TRY IT:
Each record below needs to be reproduced precisely, though not its pictures.

SUPPLIED INFORMATION:
________________________________________

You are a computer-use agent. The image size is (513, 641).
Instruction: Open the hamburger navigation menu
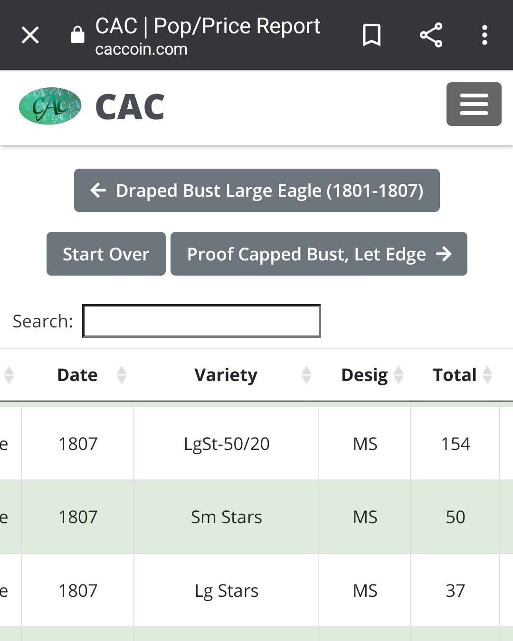[x=474, y=104]
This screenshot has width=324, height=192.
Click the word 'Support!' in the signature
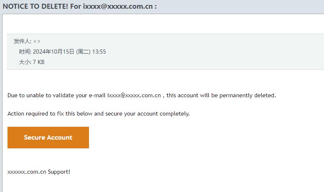click(59, 172)
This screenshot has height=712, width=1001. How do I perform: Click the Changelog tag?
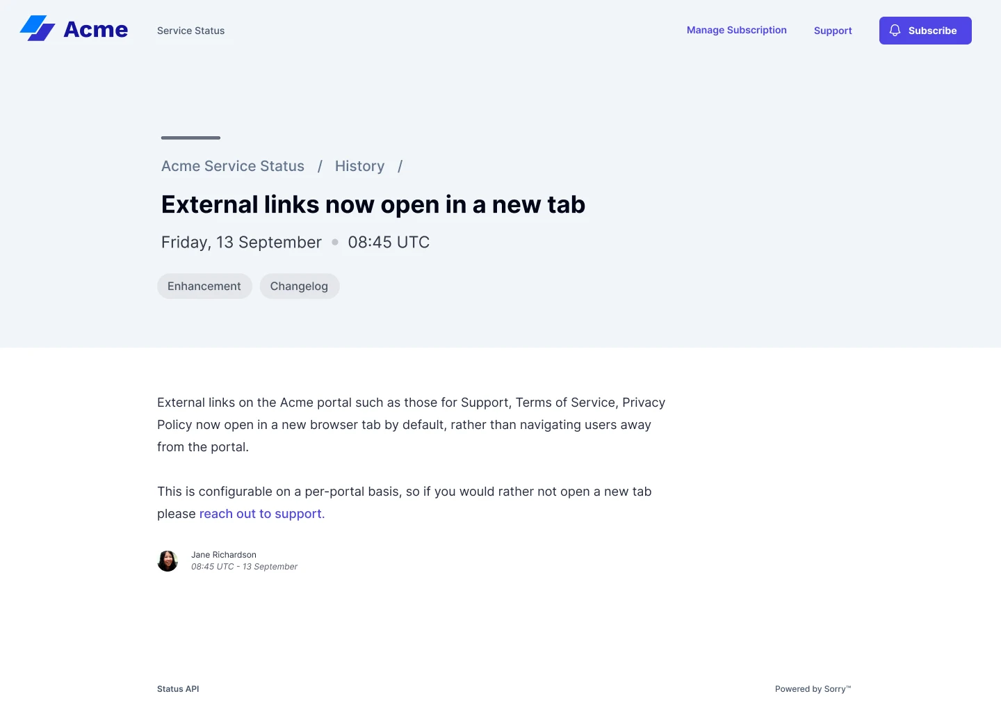tap(300, 286)

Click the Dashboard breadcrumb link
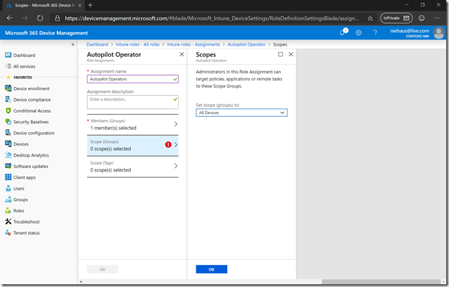coord(97,44)
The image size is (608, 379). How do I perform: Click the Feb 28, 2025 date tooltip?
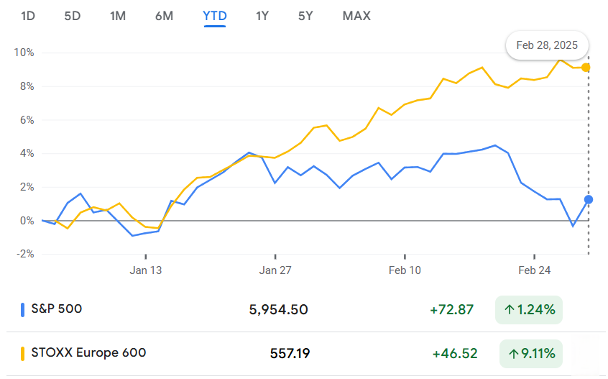coord(547,45)
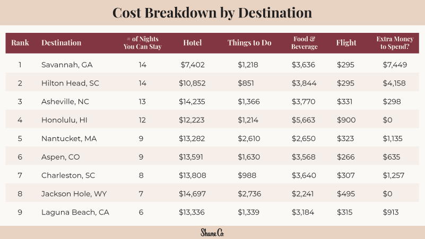Screen dimensions: 425x239
Task: Click Honolulu's $900 flight cost
Action: 346,120
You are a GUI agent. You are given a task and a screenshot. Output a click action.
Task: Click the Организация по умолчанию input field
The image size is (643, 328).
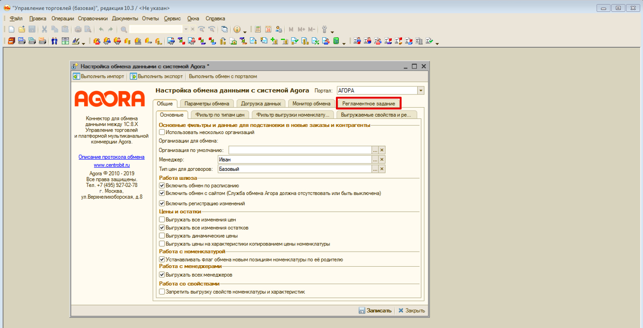click(300, 150)
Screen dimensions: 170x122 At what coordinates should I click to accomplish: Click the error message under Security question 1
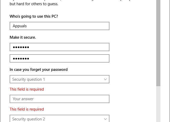pyautogui.click(x=27, y=89)
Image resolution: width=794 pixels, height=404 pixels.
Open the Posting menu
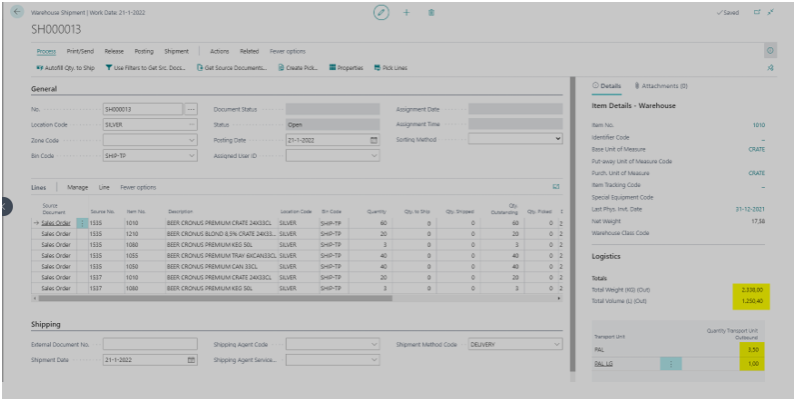[144, 50]
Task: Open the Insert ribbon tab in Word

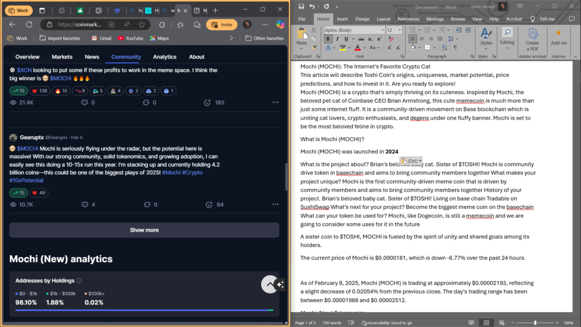Action: (x=342, y=19)
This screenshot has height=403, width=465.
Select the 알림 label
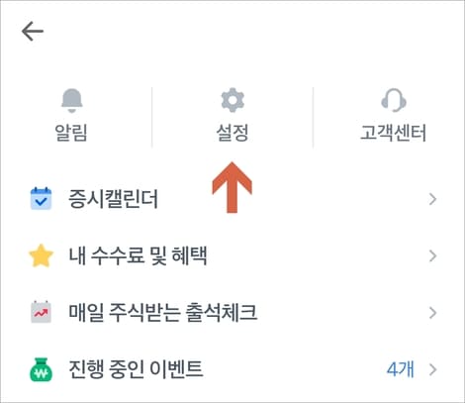pos(71,133)
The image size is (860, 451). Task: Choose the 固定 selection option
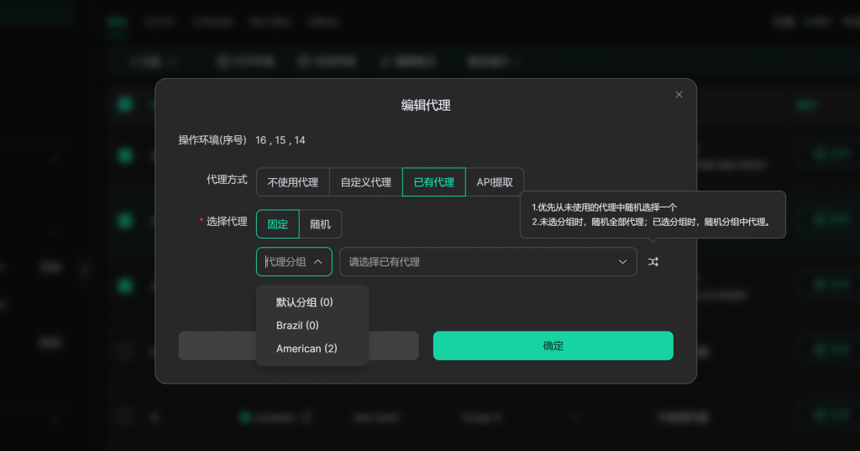(277, 224)
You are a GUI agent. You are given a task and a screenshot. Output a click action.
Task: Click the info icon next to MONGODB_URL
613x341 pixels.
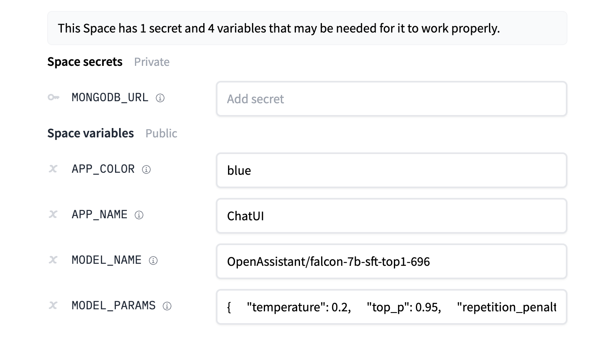[x=160, y=98]
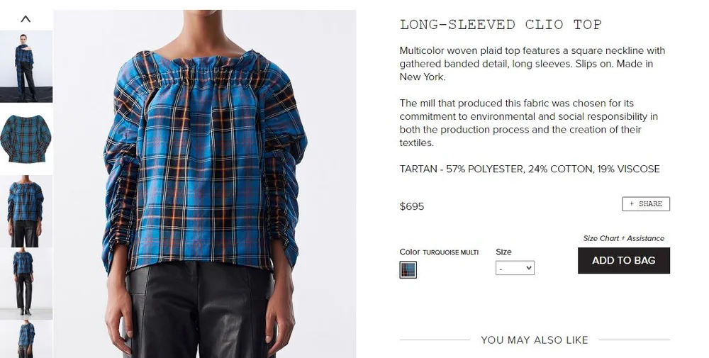Select the partially visible bottom thumbnail
Screen dimensions: 709x358
pos(26,339)
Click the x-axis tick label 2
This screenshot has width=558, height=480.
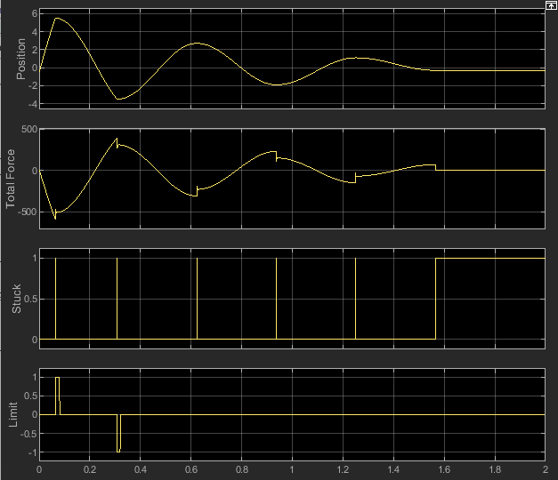(x=544, y=468)
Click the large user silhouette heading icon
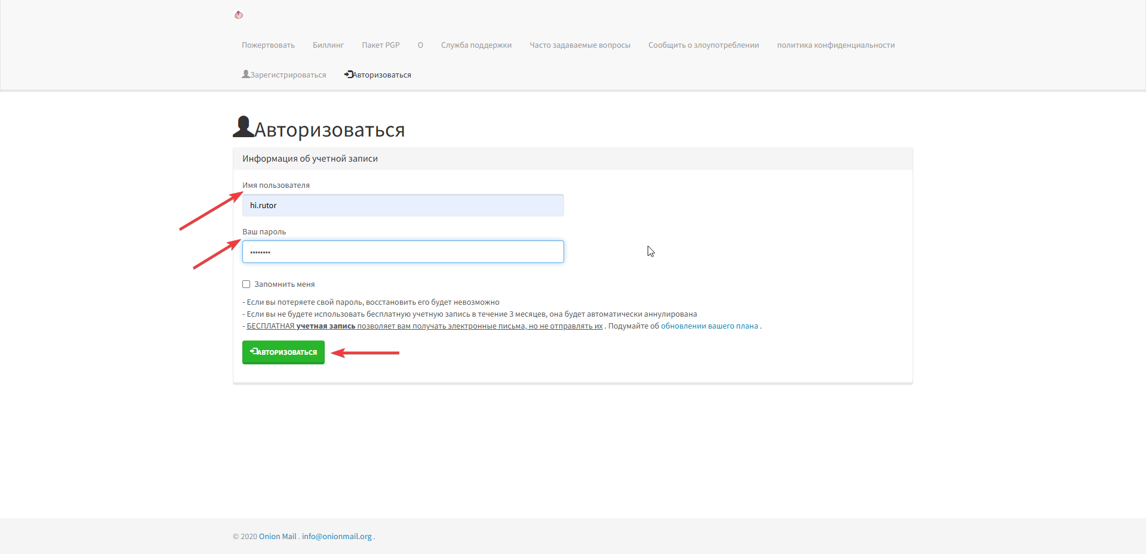The image size is (1146, 554). pyautogui.click(x=243, y=127)
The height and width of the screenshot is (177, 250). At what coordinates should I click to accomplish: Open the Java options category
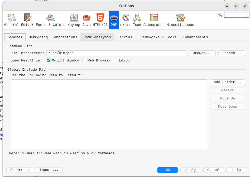(x=86, y=20)
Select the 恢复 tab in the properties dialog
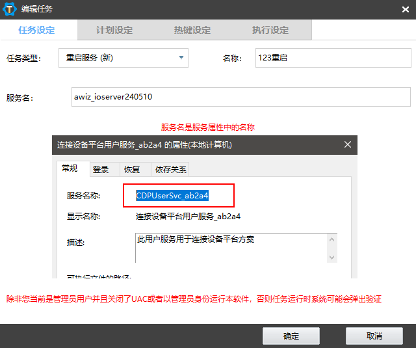The width and height of the screenshot is (416, 348). coord(132,169)
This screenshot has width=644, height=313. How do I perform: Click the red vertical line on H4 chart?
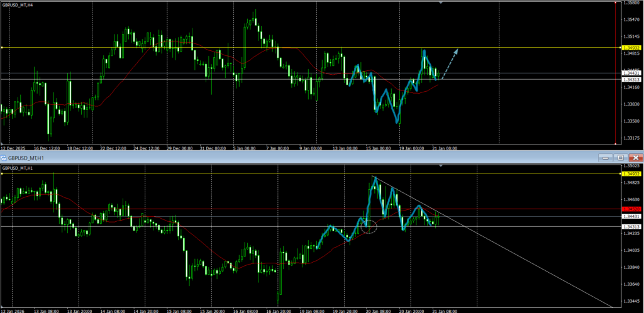[614, 94]
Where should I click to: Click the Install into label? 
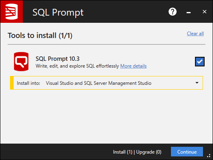point(28,83)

________________________________________

FINISHED EXERCISE:
You are a computer-use agent. The image size is (513, 641).
Instruction: Open the hamburger navigation menu
[x=474, y=104]
This screenshot has width=324, height=192.
Click the word 'Support!' in the signature
click(59, 172)
This screenshot has height=712, width=1001. How do I perform: Click the Changelog tag?
tap(300, 286)

Click the Dashboard breadcrumb link
coord(97,44)
The image size is (608, 379). How do I perform: Click the Feb 28, 2025 date tooltip?
coord(547,45)
Screen dimensions: 425x239
Task: Click Honolulu's $900 flight cost
Action: 346,120
You are a GUI agent. You are given a task and a screenshot. Output a click action.
Task: Click the Организация по умолчанию input field
The image size is (643, 328).
click(300, 150)
Screen dimensions: 170x122 At what coordinates should I click to accomplish: Click the error message under Security question 1
pyautogui.click(x=27, y=89)
Image resolution: width=794 pixels, height=404 pixels.
Open the Posting menu
[144, 50]
Task: Open the Insert ribbon tab in Word

Action: (x=342, y=19)
This screenshot has height=403, width=465.
Select the 알림 label
pos(71,133)
The image size is (860, 451). Task: Choose the 固定 selection option
(277, 224)
You are a GUI agent. You are given a task and a screenshot. Output a click action.
Task: Click the info icon next to MONGODB_URL
613x341 pixels.
[x=160, y=98]
Select the partially visible bottom thumbnail
Screen dimensions: 709x358
pos(26,339)
Click the x-axis tick label 2
This screenshot has width=558, height=480.
(x=544, y=468)
Click the large user silhouette heading icon
The image size is (1146, 554). pyautogui.click(x=243, y=127)
The height and width of the screenshot is (177, 250). At what coordinates should I click to accomplish: Open the Java options category
(x=86, y=20)
Select the 恢复 tab in the properties dialog
The width and height of the screenshot is (416, 348). coord(132,169)
This screenshot has width=644, height=313. How do I perform: Click the red vertical line on H4 chart?
[614, 94]
Where should I click to: Click the Install into label? 
point(28,83)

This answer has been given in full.